My father said something today that hurt deeply, despite the fact that it was meant to be a compliment. He said "Katharine is a religion researcher, not a believer."

I know this was meant to be reassuring, both to my mother and himself.  Ever since I got involved in Unitarian Universalism they've been worried that their daughter has joined a cult. They've waited patiently for me to get over this phase, like my vegetarianism in college and a brief flirtation with evangelical Christianity in high school. (They don't know about the even briefer look into Satanism that followed.) As I did not simply get over it and have gotten even more deeply involved, they started asking questions about what Unitarian Universalism is. This is hard enough to explain under the best of circumstances. It is all the more difficult through the barrier of language. After trying quite a while to reassure my father that UU members are allowed, even encouraged, to think for ourselves and that there was in fact a great deal of theological diversity within UU, my father's face lit up in relief. "Oh, I see," he said. "You're not really a religion; you're more like a social club." "No, no!" I protested.  But ultimately it was easier to let him believe we are a social club than to have him worry about my being brain-washed.

That was over two years ago. Since then it's been an uneasy truce, where every "strange" thing I do, like giving up pork and beef, is met with concern. This time around, my announcement that I was going to church on Sunday renewed their fears. I could hear them thinking, "Are you so deeply involved that you can't skip this thing for a week?" The truth is that I can easily skip church for a week, or weeks.  I just didn't want to. So another round of probing questions ensued.  "What do you really believe?"  "What do UUs think of non-Unitarian Universalists?" "Do you talk with people of other faiths?" After asking several questions along these lines my father proclaimed, to reassure himself and my mother, that "Katharine is a religion researcher, not a believer."

I indignantly wanted to protest. But then I thought, once again, it would just be easier to let this be the diagnosis.

The truth is, the reason why my father's statement bothers me so is because part of me is afraid that it's true. And unlike my parents, I don't want it to be true. I want to be a believer. I think I am a believer. And yet I know there is almost always some part of me that holds back, analyzing the situation instead of simply living it. There is always some part of me that is skeptical instead of faithful.

Not that I think faith and reason are incompatible. Certainly not. But there is a difference between faith and reason. Thinking about God is not the same as having faith in God. Researching religion is not the same as believing. The delicate balance that I want to maintain is to be a believer, a person of faith, but not so much so that one eschews reason and doubt.  The delicate balance between heart and mind.  Faith based only on the heart and not mind is either maudlin or zealous, or both. And yet faith based only on the mind and not the heart is... not faith.

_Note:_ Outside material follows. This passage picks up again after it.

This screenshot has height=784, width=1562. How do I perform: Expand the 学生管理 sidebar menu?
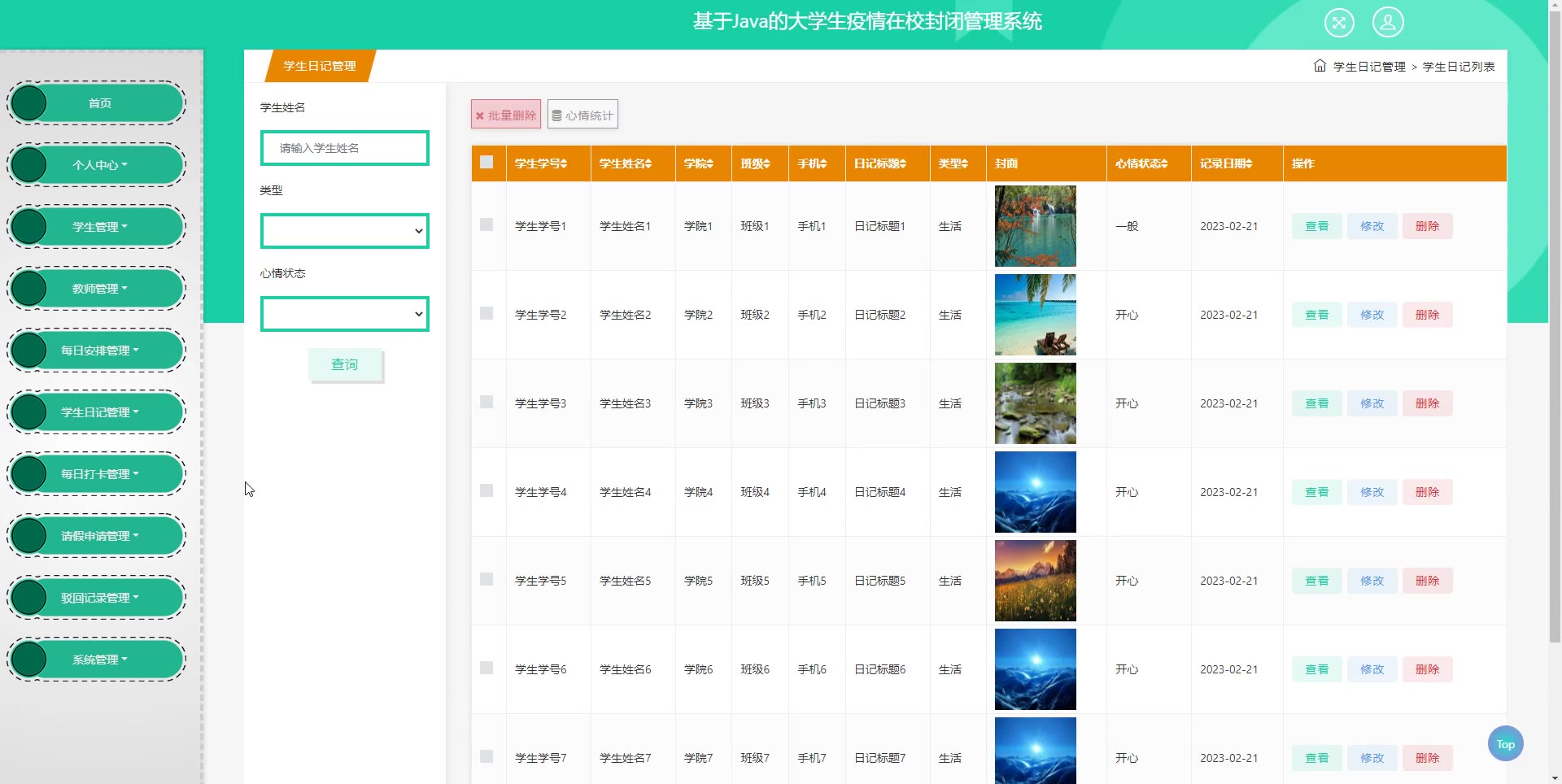(99, 227)
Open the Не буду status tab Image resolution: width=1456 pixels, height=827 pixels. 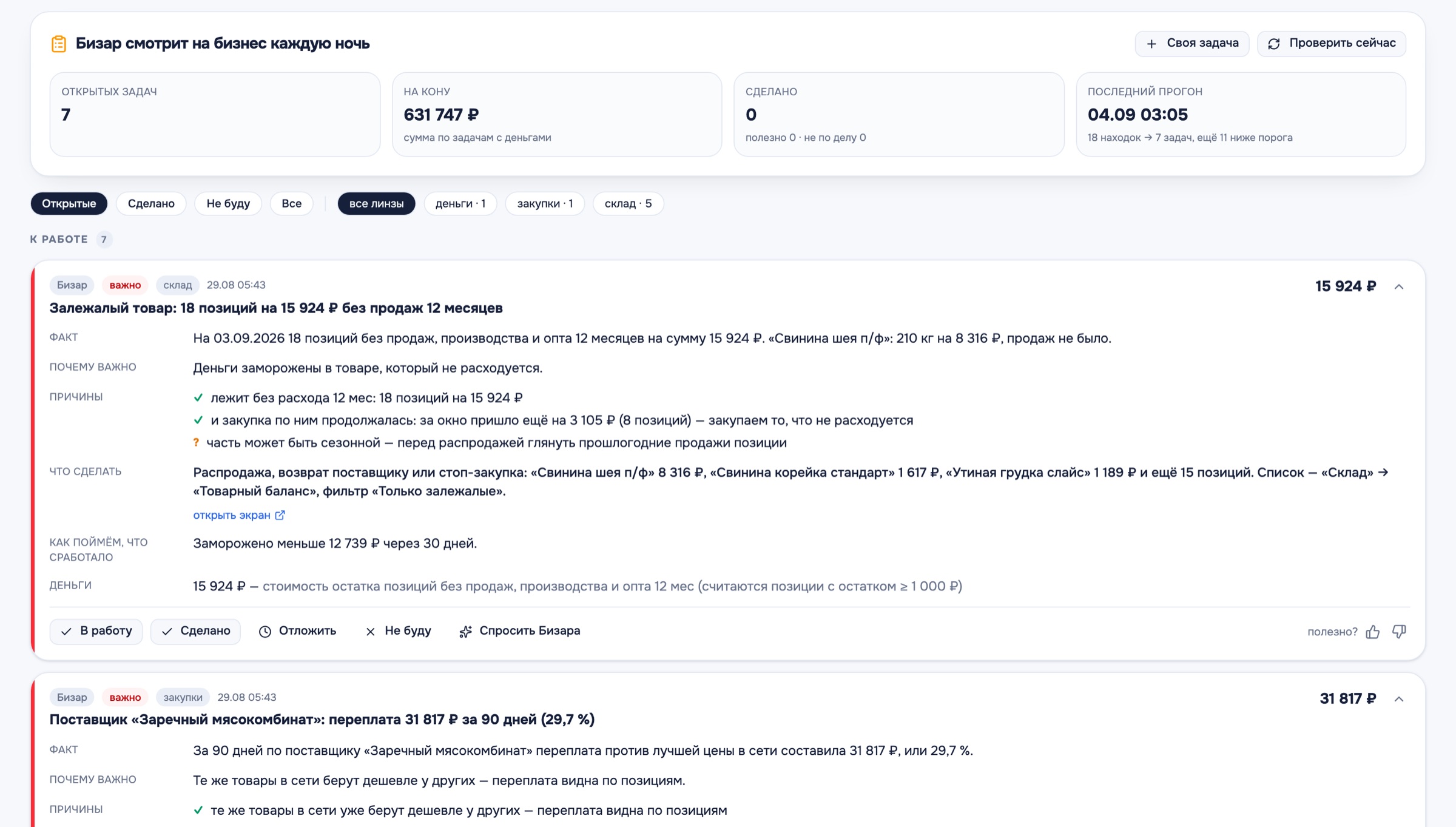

Sometimes, when a UU sermon sounds more like a college lecture than a sermon, or when our rituals don't ring true, I think we are maybe just playing at this religion thing, that we are going through the motions of faith for whatever reason but don't feel it. Certainly in some UU congregations, my father's description would be fine with them. I want more than that. I don't want to just study religion; I want to live faith. I want to feel every day that same feeling I've briefly had at moments - of being in relationship with God and with existence, and feeling immense gratitude and love.  I want to be a believer.